So weak is this position that the White House actually has now taken the position of the U.N. Security Council statement condemning the acts which resulted in the loss of life.
The U.N. statement is weak, but Israel’s position is absurd.
A Financial Times editorial trashes the rogue state.
Israel is lost at sea
05.31.2010 | Financial Times
Attack on blockade-busters damages its legitimacy
With yesterday’s brazen act of piracy, Israel dealt a blow to the legitimacy of its own struggle. The killing of activists aboard the captured ships sent Israel’s way of defending its security, which it was already imperative to return within the bounds of international law, hurtling into lawlessness.
Israel claims the activists had links with extremist groups and that some attacked Israeli soldiers with knives and sticks (and in some accounts the odd light firearm). Even if true, this would not justify the illegal capture of civilian ships carrying humanitarian aid in international waters, let alone the use of deadly force.
Outrageous as this behaviour was, the true outrage is the illegal blockade of Gaza that it enforced. Since the January 2009 Gaza war, which exposed Israel’s determination to destroy Hamas’s capabilities regardless of the cost to innocent Palestinians, Israel and Egypt have colluded to prevent the enclave’s reconstruction. According to the United Nations, three-quarters of the damage has not been repaired and 60 per cent of homes do not have enough food.

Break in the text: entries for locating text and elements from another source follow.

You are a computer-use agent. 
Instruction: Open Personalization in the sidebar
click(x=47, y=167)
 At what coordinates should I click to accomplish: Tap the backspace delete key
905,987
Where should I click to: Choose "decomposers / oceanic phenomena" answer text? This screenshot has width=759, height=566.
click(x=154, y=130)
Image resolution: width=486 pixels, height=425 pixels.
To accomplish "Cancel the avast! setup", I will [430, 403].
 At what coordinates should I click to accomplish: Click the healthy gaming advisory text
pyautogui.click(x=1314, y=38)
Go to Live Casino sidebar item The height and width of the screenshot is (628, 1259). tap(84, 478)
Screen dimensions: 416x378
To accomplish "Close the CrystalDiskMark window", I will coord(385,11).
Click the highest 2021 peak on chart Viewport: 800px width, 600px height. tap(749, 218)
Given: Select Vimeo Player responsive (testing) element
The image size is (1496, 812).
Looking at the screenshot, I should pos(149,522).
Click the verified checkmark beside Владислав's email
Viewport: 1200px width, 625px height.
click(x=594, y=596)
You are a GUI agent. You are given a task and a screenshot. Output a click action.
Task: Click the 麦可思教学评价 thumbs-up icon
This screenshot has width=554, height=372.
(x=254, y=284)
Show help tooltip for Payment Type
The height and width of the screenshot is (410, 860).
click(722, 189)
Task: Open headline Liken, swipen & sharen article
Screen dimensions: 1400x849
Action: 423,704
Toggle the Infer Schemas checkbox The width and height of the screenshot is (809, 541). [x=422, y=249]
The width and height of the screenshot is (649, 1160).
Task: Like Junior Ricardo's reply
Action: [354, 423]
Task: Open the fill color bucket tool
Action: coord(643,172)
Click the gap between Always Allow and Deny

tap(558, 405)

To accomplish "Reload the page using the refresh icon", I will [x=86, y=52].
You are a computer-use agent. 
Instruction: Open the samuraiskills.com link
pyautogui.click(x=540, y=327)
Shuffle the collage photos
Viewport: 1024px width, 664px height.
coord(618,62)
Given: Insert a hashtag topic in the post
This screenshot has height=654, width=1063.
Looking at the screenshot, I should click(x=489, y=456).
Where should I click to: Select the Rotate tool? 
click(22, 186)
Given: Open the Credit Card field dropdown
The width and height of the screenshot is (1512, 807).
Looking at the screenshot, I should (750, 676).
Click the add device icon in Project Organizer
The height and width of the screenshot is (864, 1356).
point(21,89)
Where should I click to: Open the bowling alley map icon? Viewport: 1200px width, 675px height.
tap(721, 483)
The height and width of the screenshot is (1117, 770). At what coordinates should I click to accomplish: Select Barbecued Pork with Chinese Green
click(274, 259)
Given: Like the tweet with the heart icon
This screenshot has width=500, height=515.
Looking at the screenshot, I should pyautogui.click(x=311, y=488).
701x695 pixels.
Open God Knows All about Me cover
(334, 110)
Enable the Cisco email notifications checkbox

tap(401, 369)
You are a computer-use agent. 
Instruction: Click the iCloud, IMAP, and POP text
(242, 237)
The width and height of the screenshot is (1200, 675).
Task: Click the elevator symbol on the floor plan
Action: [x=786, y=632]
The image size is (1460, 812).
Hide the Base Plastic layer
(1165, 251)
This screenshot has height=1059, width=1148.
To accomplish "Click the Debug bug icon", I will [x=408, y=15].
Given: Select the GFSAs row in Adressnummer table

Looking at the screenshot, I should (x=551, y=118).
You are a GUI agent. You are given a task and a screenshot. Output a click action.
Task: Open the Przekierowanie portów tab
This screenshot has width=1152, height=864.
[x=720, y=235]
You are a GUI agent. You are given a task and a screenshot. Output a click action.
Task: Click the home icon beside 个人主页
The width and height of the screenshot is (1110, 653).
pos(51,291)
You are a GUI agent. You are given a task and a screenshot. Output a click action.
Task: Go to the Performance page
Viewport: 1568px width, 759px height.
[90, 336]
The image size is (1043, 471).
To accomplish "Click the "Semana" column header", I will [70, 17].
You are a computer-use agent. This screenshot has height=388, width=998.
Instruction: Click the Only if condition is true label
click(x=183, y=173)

The ostensible goal is to weaken Hamas, the Muslim Brotherhood offshoot that rules Gaza (and whose Egyptian incarnation is Hosni Mubarak’s only real opposition ). But the blockade aimed at crushing it, besides the illegal collective punishment it implies, only shores up Hamas’s support. If Israel and Egypt wanted to turn Gaza into a mafia-run statelet, they could hardly do better than sever any alternatives to Hamas’s smuggling network, leaving the population even more at its mercy.
Hamas engages in terrorism and fires occasional rockets into Israel, but it is an example of that rarest of Middle Eastern species: a popularly elected government. It has also signed up to the 2002 comprehensive peace offer by the Arab League and the Organisation of the Islamic Conference. If this is a bluff, it is one Israel has yet to call. That is what this is ultimately about. Israel’s government has been pretending it is ready to negotiate for peace, but that there is no one to negotiate with on the other side. The attack on the blockade-busters lays bare the country’s slide into contempt for international law, intolerance of dissent and wilful sabotage of viable representation for Palestinians.
Israel has always known the importance of its conduct being judged legal by the world’s leading powers. Those powers – in the body of the Quartet and the UN Security Council – must now make clear it has gone too far.